According to an April 10 article in the Wall Street Journal, “Pro-union workers said they wanted more say over break times, how they are monitored by the company and the rate at which they are expected to sort and move packages.”

A totally automated warehouse, of course, would not require break times, would not complain about being watched or about the speed of the workflow. Robots don’t need health care or retirement packages either.

On April 11, The Wall Street Journal reported that its own analysis had shown that despite the economic downturn, high unemployment and widespread suffering caused by Covid-19, CEOs at 206 of 322 of the largest publicly traded companies in America received pay increases in 2020. The median increase was nearly 15%.

Average compensation for all 322 CEOs rose 7% to $13.7 million, or 175 times the median American household income of $78,500 calculated by the Department of Housing and Urban Development.
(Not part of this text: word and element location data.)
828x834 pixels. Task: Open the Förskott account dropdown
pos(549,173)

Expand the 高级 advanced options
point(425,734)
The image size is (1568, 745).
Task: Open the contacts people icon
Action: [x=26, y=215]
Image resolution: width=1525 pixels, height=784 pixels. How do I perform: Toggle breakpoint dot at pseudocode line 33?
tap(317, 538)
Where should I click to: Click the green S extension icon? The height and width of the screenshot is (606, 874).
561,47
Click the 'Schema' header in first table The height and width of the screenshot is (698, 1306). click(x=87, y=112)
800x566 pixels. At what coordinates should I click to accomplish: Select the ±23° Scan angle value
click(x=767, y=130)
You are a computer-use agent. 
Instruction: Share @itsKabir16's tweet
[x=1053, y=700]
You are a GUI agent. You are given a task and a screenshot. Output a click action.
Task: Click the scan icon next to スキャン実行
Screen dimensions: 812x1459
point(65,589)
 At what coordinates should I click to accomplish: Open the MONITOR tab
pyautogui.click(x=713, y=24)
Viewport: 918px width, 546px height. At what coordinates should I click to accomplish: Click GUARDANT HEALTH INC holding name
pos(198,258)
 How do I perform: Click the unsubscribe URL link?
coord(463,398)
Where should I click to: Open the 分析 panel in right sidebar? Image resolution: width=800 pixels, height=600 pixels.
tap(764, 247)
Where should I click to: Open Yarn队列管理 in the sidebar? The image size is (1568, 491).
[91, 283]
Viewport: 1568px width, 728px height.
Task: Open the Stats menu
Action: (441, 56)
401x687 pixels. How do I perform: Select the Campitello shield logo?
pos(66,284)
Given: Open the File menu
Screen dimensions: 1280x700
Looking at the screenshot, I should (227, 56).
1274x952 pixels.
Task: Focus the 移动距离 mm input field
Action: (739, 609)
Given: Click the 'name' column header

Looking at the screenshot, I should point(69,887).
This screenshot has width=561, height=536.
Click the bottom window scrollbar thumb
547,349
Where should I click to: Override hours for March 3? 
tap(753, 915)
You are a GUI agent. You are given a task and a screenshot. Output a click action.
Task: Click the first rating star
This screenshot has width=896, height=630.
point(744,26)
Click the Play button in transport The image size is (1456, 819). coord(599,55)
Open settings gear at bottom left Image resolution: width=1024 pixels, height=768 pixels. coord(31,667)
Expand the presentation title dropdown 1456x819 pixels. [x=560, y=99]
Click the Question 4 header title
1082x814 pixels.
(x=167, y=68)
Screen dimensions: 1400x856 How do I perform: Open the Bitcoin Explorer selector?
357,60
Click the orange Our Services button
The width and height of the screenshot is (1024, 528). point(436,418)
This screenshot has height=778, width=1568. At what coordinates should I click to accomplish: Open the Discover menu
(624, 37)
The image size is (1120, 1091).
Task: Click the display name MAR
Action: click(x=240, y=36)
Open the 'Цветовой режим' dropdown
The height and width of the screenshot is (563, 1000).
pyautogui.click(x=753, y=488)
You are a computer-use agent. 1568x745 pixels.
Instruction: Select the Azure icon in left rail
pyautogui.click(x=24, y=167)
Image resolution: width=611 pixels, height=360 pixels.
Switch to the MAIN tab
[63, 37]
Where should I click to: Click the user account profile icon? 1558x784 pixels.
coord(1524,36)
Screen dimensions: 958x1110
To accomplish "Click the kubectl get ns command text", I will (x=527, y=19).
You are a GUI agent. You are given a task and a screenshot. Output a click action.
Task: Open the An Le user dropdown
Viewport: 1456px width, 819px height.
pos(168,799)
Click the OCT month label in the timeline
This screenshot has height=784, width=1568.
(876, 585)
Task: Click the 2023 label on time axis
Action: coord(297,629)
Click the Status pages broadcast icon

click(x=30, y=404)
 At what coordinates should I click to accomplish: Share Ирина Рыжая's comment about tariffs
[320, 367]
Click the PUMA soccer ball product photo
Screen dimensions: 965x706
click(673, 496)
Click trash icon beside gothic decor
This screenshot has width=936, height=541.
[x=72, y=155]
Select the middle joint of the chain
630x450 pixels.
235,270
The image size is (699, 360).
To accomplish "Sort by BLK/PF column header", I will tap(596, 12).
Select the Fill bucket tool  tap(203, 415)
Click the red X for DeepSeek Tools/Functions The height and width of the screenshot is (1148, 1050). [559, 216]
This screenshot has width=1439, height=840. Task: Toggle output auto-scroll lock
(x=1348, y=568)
Clearly, the CEOs are not planning to give employees a larger “piece of the action.”

Amazon founder Jeff Bezos after receiving the 2019 International Astronautical Federation Excellence in Industry Award during the the 70th International Astronautical Congress at the Walter E. Washington Convention Center in Washington, DC, October 22, 2019. Photo: AFP / Mandel Ngan

According to a study by the McKinsey Global Institute issued in May 2019, “Labor’s share of national income – that is, the amount of GDP paid out in wages, salaries, and benefits – has been declining since the 1980s in a number of countries, and notably the United States.”

But despite the seemingly unlimited greed of American CEOs, there are signs that this trend is starting to reverse. President Biden’s advocacy of a higher corporate tax rate and a $15 national minimum wage, along with investors’ resistance to runaway executive compensation, point in this direction.

On the other hand, the survival of traditional American unions – whose adversarial relationship with management has contributed to the decline of American manufacturing – seems very much in doubt.

Scott Foster is an analyst with Lightstream Research, Tokyo.